● **Your assignment**:
Set down again exactly the lines of the listing below that fall between the line holding "Fill out the form on this page (44, 1469)" and the line holding "Bella Road (131, 1462)", inclusive.

○ ○ ○ ○ ○

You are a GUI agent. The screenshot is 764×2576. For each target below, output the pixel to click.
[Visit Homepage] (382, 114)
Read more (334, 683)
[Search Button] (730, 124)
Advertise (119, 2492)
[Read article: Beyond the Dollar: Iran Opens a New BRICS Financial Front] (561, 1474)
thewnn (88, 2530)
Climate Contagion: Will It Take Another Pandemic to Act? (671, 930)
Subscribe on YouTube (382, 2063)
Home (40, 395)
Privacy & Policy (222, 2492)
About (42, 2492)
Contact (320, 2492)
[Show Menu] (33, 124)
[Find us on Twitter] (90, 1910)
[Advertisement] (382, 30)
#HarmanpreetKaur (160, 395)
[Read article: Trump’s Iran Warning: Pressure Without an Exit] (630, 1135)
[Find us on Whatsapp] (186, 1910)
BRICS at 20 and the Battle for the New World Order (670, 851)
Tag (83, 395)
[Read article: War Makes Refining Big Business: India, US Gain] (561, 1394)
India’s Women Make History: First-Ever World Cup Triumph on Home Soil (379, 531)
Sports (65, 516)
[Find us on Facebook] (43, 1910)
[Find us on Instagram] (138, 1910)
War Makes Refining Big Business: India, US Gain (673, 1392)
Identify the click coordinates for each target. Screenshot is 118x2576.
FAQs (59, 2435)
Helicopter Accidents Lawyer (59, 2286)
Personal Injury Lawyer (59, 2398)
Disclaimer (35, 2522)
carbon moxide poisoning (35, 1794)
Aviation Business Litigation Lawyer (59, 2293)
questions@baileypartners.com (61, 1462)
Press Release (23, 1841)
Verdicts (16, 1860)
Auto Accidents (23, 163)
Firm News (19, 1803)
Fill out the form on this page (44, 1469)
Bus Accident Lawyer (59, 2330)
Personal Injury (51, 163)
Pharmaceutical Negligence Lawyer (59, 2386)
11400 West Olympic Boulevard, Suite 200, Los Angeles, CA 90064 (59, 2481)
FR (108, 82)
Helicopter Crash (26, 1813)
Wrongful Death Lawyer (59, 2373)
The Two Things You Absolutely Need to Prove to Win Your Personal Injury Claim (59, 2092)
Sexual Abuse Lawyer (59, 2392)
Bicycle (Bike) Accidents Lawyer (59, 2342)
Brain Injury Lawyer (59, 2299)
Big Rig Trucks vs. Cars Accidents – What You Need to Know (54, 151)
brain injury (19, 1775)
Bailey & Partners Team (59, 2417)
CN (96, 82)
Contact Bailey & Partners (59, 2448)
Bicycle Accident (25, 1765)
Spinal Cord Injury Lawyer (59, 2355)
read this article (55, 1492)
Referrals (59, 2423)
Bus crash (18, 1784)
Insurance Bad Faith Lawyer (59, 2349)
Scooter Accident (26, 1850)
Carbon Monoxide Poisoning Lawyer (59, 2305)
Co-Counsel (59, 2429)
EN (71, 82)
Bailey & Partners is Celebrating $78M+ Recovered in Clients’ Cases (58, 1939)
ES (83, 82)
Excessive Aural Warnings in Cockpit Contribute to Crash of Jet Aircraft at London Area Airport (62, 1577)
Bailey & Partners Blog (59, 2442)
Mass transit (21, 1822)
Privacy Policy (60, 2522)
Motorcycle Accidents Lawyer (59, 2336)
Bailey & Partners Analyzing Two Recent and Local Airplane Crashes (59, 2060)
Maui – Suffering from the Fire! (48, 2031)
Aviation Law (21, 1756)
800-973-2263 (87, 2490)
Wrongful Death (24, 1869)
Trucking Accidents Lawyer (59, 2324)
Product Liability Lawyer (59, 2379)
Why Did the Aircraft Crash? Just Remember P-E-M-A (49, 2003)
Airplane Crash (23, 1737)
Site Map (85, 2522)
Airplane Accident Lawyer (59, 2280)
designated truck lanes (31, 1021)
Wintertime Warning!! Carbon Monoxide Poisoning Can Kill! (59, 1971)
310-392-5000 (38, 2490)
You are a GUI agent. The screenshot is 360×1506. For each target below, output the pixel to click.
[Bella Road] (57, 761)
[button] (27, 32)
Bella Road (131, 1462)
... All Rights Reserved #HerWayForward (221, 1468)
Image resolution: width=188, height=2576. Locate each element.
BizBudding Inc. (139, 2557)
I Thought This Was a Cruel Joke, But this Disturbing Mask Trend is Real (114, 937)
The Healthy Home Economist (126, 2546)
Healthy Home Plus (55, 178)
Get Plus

○ ○ ○ ○ ○

● **Written answer**:
Fill out the form on this page (44, 1469)
Bus Accident Lawyer (59, 2330)
Personal Injury (51, 163)
Pharmaceutical Negligence Lawyer (59, 2386)
11400 West Olympic Boulevard, Suite 200, Los Angeles, CA 90064 (59, 2481)
FR (108, 82)
Helicopter Crash (26, 1813)
Wrongful Death Lawyer (59, 2373)
The Two Things You Absolutely Need to Prove to Win Your Personal Injury Claim (59, 2092)
Sexual Abuse Lawyer (59, 2392)
Bicycle (Bike) Accidents Lawyer (59, 2342)
Brain Injury Lawyer (59, 2299)
Big Rig Trucks vs. Cars Accidents – What You Need to Know (54, 151)
brain injury (19, 1775)
Bailey & Partners Team (59, 2417)
CN (96, 82)
Contact Bailey & Partners (59, 2448)
Bicycle Accident (25, 1765)
Spinal Cord Injury Lawyer (59, 2355)
read this article (55, 1492)
Referrals (59, 2423)
Bus crash (18, 1784)
Insurance Bad Faith Lawyer (59, 2349)
Scooter Accident (26, 1850)
Carbon Monoxide Poisoning Lawyer (59, 2305)
Co-Counsel (59, 2429)
EN (71, 82)
Bailey & Partners is Celebrating $78M+ Recovered in Clients’ Cases (58, 1939)
ES (83, 82)
Excessive Aural Warnings in Cockpit Contribute to Crash of Jet Aircraft at London Area Airport (62, 1577)
Bailey & Partners Blog (59, 2442)
Mass transit (21, 1822)
Privacy Policy (60, 2522)
Motorcycle Accidents Lawyer (59, 2336)
Bailey & Partners Analyzing Two Recent and Local Airplane Crashes (59, 2060)
Maui – Suffering from the Fire! (48, 2031)
Aviation Law (21, 1756)
800-973-2263 (87, 2490)
Wrongful Death (24, 1869)
Trucking Accidents Lawyer (59, 2324)
Product Liability Lawyer (59, 2379)
Why Did the Aircraft Crash? Just Remember P-E-M-A (49, 2003)
Airplane Crash (23, 1737)
Site Map (85, 2522)
Airplane Accident Lawyer (59, 2280)
designated truck lanes (31, 1021)
Wintertime Warning!! Carbon Monoxide Poisoning Can Kill! (59, 1971)
310-392-5000 (38, 2490)
You are a GUI agent. The screenshot is 360×1506. For each target below, output the pixel to click.
[Bella Road] (57, 761)
[button] (27, 32)
Bella Road (131, 1462)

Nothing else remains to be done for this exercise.